À raison de deux fois par mois, Joël Pommerat s’est rendu dans la maison centrale d’Arles, retrouvant ainsi la troupe que Jean avait constituée, en imaginant et fabriquant une nouvelle place, en remettant en question peut-être certaines zones de confort : « Dans ce travail, ce qui me fait certainement évoluer et bouger, c’est de revenir à un endroit de recommencement, et d’incertitude, un endroit sans habitude, sans modèle de progression préétabli. Il faut reformuler du langage commun avec mes partenaires. Redéfinir des buts et des objectifs, des nécessités. »
Jean parvient à former un groupe d’une grande diversité, alors qu’habituellement, en détention, une hiérarchisation s’opère en fonction de la nature des actes commis et de la durée des peines. Il semble avoir compris l’importance d’une logique de décloisonnement, avec, sans pouvoir le formuler peut-être, la conscience que ce sera un point d’appui pour mettre en travail la relation à l’autre. Si la pièce produite nous amène à porter un autre regard sur ces personnes au dedans, dans un dépassement des représentations dominantes de la figure du détenu, c’est aussi parce que le processus de création qui a conduit à cette œuvre s’inscrit dans un bousculement des places, des regards, des assignations. C’était d’ailleurs un risque que de jouer sur une mise en abîme centrale : la pièce a été créée en prison, et les personnes détenues jouent le rôle de détenus dont l’un d’entre eux a réussi à fabriquer une machine à voyager dans le temps qui ne va pas fonctionner comme ils le souhaitent, les amenant dans un camp de concentration pendant la seconde guerre mondiale au lieu de les projeter à la date où chacun serait libre. Des détenus interprétant des détenus, une prison mise en scène dans la prison, le danger d’un tel projet était de participer au renforcement de formes de fascination pour ces lieux et ceux qui y sont gardés. Le seul rempart à cet écueil semble résider dans la manière dont le chemin de fabrication se dessine et dans la précision des intentions.

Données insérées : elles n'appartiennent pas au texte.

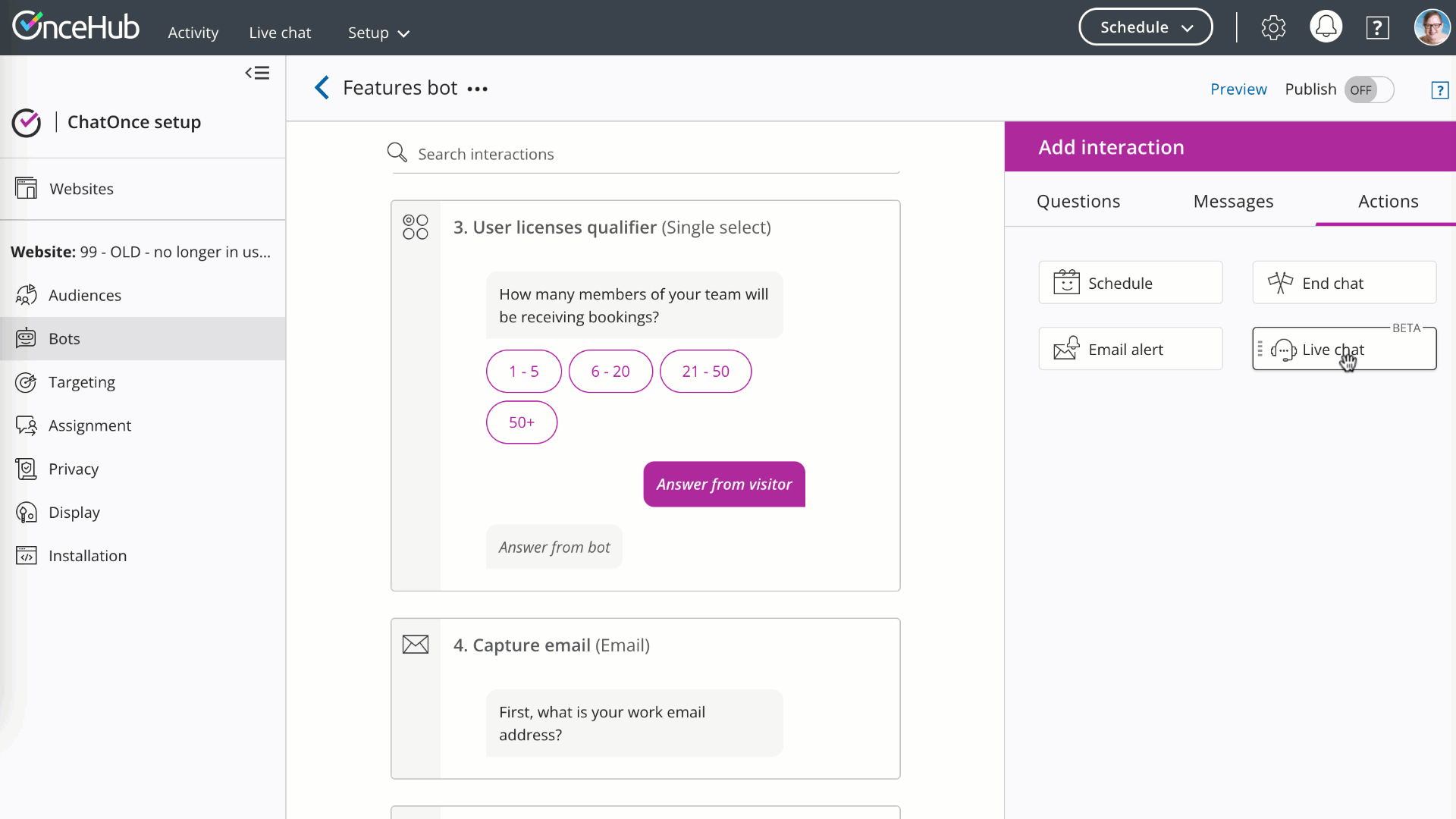Select the 1 - 5 answer option
Image resolution: width=1456 pixels, height=819 pixels.
523,372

Les temps de travail deviennent peu à peu des formes de brèches dans l’espace-temps carcéral. Les détenus obtiennent le droit de se réunir sans la surveillance directe de l’administration pénitentiaire5, dans un petit espace de répétition, et le processus se met en marche. Généralement confinées dans un statut unidimensionnel, et forcées à des mises en scène d’elles-mêmes permanentes, dans un enchevêtrement de tactiques de survie et de stratégies adaptatives, les personnes détenues font alors l’épreuve d’une autre histoire possible. Celle d’un groupe, de trajectoires singulières qui se retrouvent dans un collectif, d’un ensemble d’effets de contamination de désirs et de nécessités qui ont rendu possible le fait de créer dans des formes réinventées du sens de l’altérité6.